# It's about time for Austin....:(



## halo4me (Jul 16, 2012)

Austin, 10 yrs old GDS we have him since puppy and we bring him with us from New Zealand to Canada 2years ago. 

Recently, he has became really sick. His skin condition getting worse too. It's tough for us as he still very playful even his back legs sometimes weird limped, he has difficulty to walk up and down the stairs at home. :crazy:

We're taking him to see Vet tomorrow, I'm not sure how to coping this. We had lost our cat 6 years ago, due to food poisoning and when we ran into Vet it was too late. I'm still feel those helpless moment, I'm still not sure put my dog to sleep is good for him or everyone or nobody.

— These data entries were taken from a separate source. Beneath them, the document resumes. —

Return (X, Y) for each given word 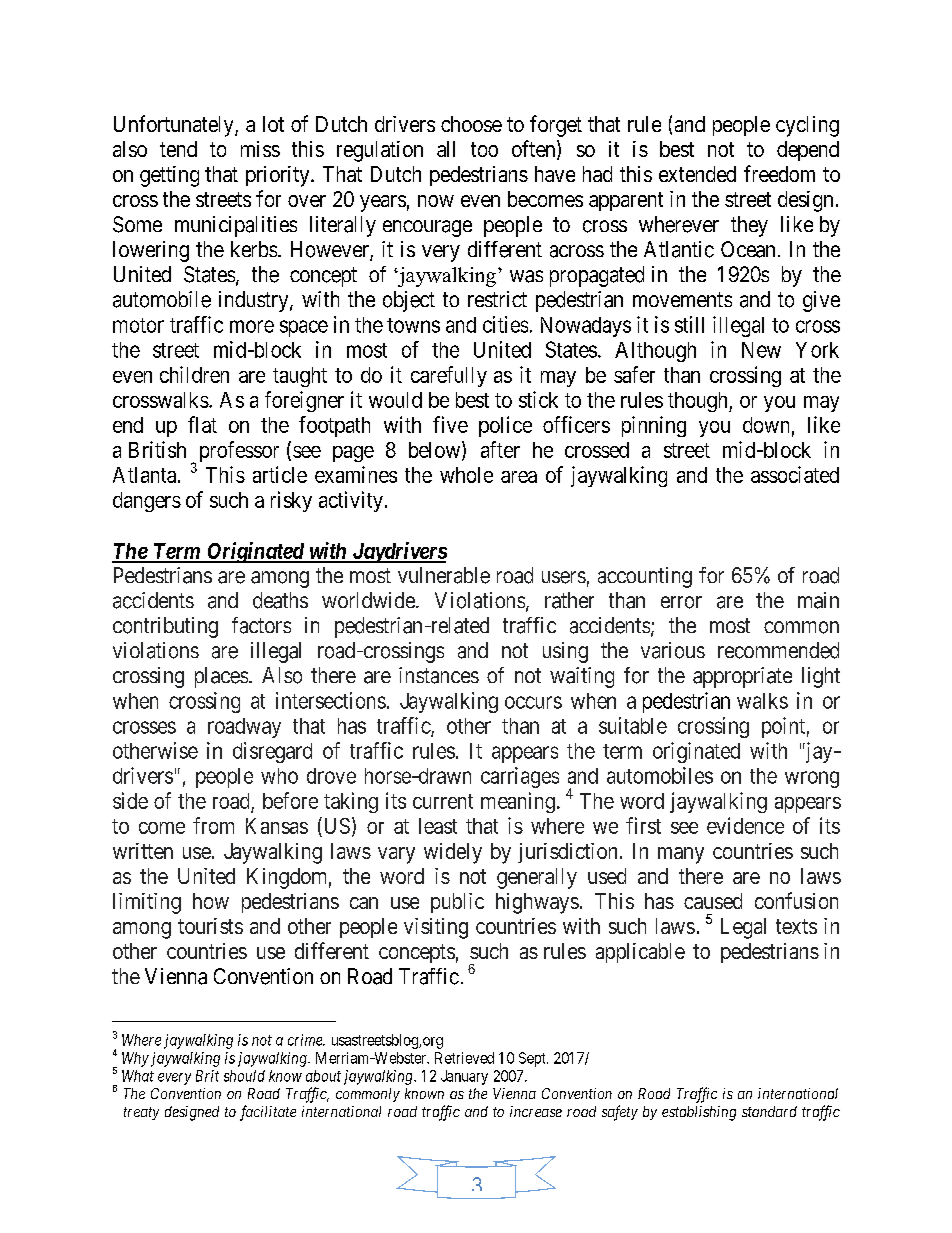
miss (260, 149)
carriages (520, 777)
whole (466, 475)
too (484, 149)
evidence (745, 825)
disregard (272, 752)
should (244, 1076)
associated (795, 474)
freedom (779, 173)
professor (239, 451)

My son is going to be so upset to missing Austin during his weekend park time. My son call Austin, 'his big brother and best friend' 

any comfort / prays is needed.

thanks
Wendy


----------



## pyratemom (Jan 10, 2011)

So sorry the time has come to make this tough decision. It never gets any easier but just know you have to do what is best for your dog, not for you. That is the hardest as we really never want them to leave us. Prayers for you and your furry one.


----------



## Loneforce (Feb 12, 2012)

Maybe your Vet will have better news for you to maintain Austin. Wishing you luck tomorrow..


----------



## Shade (Feb 20, 2012)

Sending wishes for good news, and peace and comfort if there's none. You're never alone, most of us have had to make that hard decision at least once and it never gets easier :hugs:


----------



## Kyleigh (Oct 16, 2012)

Awww, what a horrible time you are going to be facing. Big hugs to you and your family ... All the right words will never make you feel better ... Just remember all those fabulous times you have all shared


----------